◆ YOUR GOAL ◆
Copy out every line of the listing below word for word, leaving out the pictures.

======== DATASET ENTRIES ========

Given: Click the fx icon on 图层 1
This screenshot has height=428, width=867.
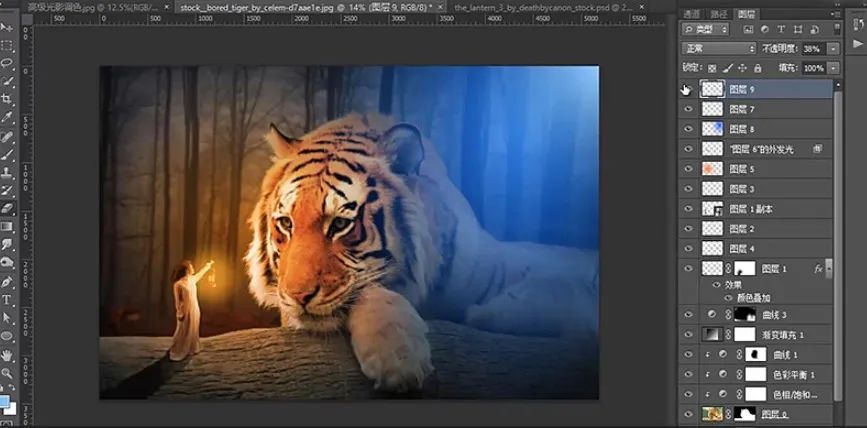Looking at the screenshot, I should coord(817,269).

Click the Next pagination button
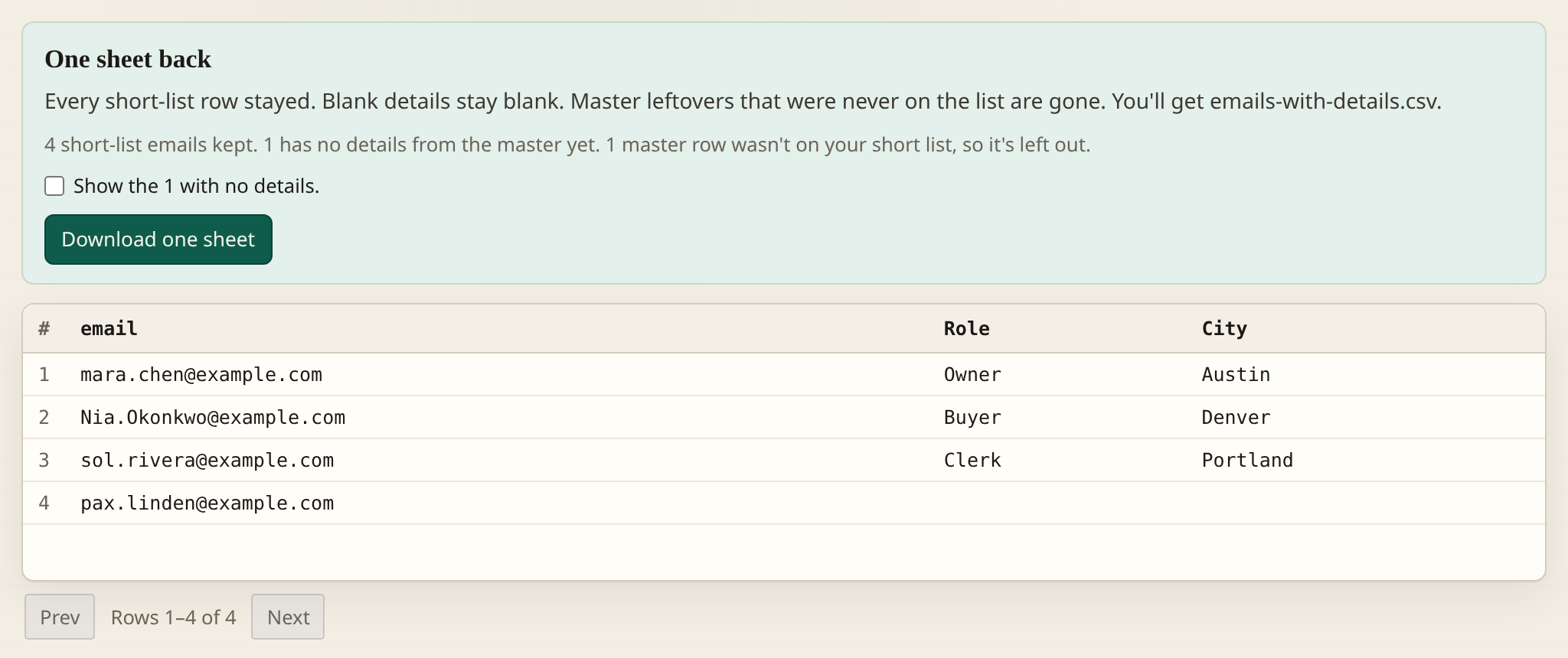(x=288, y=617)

========

◆ RESPONSE BELOW ◆
Given: Click the fx icon on 图层 1
This screenshot has height=428, width=867.
Looking at the screenshot, I should coord(817,269).

Click the Next pagination button
(x=288, y=617)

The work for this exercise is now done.